- [A fazer]
**a.** Reproduza o texto sobre o cinema brasileiro, começando em "Isso mesmo. R$" e terminando em "exibidos, algum dia.", sem alterar nada.
**b.** Nas linhas dos dados brutos, começando na que contém "Task: Click the gray" e terminando na que contém "Click the (differentiation)", troque "header" por "heading". Apresente apenas essas linhas, com todo o resto inalterado.

Isso mesmo. R$ 1.090. Sabem
com quantas cópias o filme será lançado? Quatrocentas.
Qual o potencial de renda? Cerca de US$ 12 milhões a US$ 15
milhões o sr. George Lucas vai
gerar, só na bilheteria, sem
contar os lucros em merchandising. O Brasil gasta, por ano,
US$ 680 milhões para importar
produtos audiovisuais e exporta menos de US$ 40 milhões.
Nosso déficit na balança externa é de US$ 640 milhões. Sabem
quantos filmes brasileiros estão
prontos, esperando uma "telinha" livre para passar? Trinta e
cinco filmes, sem data, se é que
serão exibidos, algum dia.
Sabem vocês -ó amantes
imaginários de Sharon Stone, ó
fãs enrustidos de Rambo e Bruce Willis- que o cinema brasileiro só ocupa 5% das salas de
exibição, enquanto nos anos 70
chegamos a ter 30% das salas,
com sucesso. É justo isso? Esta
semana, os magnatas do aço
americano acusaram formalmente o Brasil de "dumping"

- [Dados brutos]
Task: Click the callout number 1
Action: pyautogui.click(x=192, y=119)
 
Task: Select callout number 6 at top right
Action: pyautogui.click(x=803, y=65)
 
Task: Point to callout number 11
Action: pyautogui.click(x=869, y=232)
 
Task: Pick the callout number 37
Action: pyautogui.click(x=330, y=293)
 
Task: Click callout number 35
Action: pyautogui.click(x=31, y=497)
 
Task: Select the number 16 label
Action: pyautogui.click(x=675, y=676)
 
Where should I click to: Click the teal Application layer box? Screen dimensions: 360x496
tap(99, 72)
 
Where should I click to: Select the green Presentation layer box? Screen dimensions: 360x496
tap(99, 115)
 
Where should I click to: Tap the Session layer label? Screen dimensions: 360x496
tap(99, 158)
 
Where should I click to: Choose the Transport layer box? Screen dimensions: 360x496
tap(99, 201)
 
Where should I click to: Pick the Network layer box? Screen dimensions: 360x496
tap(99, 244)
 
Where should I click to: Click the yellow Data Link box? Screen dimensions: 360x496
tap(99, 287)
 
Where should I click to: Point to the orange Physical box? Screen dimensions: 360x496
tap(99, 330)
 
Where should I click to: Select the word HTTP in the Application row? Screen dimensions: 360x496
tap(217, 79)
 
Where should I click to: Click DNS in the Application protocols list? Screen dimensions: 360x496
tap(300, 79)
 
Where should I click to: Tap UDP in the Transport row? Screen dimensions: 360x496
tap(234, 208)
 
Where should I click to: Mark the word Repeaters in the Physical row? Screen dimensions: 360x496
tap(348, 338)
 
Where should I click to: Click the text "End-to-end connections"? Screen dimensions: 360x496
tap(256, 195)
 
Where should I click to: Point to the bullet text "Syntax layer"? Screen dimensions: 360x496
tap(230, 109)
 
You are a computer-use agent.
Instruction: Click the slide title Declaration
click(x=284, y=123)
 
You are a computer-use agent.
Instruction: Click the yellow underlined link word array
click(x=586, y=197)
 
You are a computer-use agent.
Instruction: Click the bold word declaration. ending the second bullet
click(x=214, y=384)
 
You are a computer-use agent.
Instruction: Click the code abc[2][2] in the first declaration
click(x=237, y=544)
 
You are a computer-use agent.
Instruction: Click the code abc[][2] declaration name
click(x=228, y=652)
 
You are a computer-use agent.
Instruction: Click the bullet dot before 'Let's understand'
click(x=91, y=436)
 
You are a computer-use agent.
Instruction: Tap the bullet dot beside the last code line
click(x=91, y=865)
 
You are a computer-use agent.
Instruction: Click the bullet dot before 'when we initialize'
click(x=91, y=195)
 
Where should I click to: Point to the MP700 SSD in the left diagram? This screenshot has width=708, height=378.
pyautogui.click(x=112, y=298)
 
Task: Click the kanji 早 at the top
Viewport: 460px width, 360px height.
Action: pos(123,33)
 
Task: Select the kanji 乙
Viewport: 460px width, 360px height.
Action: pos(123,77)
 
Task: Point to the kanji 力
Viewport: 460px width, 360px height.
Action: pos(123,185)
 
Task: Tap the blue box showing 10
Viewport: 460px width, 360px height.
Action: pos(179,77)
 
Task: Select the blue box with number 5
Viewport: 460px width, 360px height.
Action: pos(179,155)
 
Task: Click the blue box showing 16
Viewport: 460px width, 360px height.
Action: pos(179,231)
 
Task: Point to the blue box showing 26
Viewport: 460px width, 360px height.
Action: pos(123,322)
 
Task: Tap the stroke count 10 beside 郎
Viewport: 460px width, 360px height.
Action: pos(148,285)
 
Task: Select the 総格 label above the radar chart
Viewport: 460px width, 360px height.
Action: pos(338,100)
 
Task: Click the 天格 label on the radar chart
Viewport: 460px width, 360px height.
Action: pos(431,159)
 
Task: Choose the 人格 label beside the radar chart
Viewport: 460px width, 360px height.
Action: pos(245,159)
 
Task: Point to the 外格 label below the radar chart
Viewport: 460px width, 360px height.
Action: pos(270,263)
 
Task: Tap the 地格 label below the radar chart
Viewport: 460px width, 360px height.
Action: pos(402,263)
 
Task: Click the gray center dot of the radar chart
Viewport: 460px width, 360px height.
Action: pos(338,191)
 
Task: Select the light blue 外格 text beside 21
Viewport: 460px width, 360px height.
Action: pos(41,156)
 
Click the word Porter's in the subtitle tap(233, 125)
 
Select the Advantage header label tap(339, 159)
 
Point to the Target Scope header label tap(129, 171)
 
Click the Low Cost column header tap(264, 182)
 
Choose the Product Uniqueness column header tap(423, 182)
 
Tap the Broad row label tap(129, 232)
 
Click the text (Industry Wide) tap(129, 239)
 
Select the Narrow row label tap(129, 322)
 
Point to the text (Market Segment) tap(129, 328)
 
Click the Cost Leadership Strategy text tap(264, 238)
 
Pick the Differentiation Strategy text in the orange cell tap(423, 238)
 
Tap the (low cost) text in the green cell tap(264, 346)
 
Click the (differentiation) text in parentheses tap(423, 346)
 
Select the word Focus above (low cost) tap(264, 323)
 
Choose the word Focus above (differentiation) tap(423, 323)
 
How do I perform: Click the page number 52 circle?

- [Resultados do exercício]
**a.**
Isso mesmo. R$ 1.090. Sabem
com quantas cópias o filme será lançado? Quatrocentas.
Qual o potencial de renda? Cerca de US$ 12 milhões a US$ 15
milhões o sr. George Lucas vai
gerar, só na bilheteria, sem
contar os lucros em merchandising. O Brasil gasta, por ano,
US$ 680 milhões para importar
produtos audiovisuais e exporta menos de US$ 40 milhões.
Nosso déficit na balança externa é de US$ 640 milhões. Sabem
quantos filmes brasileiros estão
prontos, esperando uma "telinha" livre para passar? Trinta e
cinco filmes, sem data, se é que
serão exibidos, algum dia.

**b.**
Task: Click the gray center dot of the radar chart
Viewport: 460px width, 360px height.
Action: pos(338,191)
 
Task: Select the light blue 外格 text beside 21
Viewport: 460px width, 360px height.
Action: pos(41,156)
 
Click the word Porter's in the subtitle tap(233, 125)
 
Select the Advantage heading label tap(339, 159)
 
Point to the Target Scope heading label tap(129, 171)
 
Click the Low Cost column heading tap(264, 182)
 
Choose the Product Uniqueness column heading tap(423, 182)
 
Tap the Broad row label tap(129, 232)
 
Click the text (Industry Wide) tap(129, 239)
 
Select the Narrow row label tap(129, 322)
 
Point to the text (Market Segment) tap(129, 328)
 
Click the Cost Leadership Strategy text tap(264, 238)
 
Pick the Differentiation Strategy text in the orange cell tap(423, 238)
 
Tap the (low cost) text in the green cell tap(264, 346)
 
Click the (differentiation) text in parentheses tap(423, 346)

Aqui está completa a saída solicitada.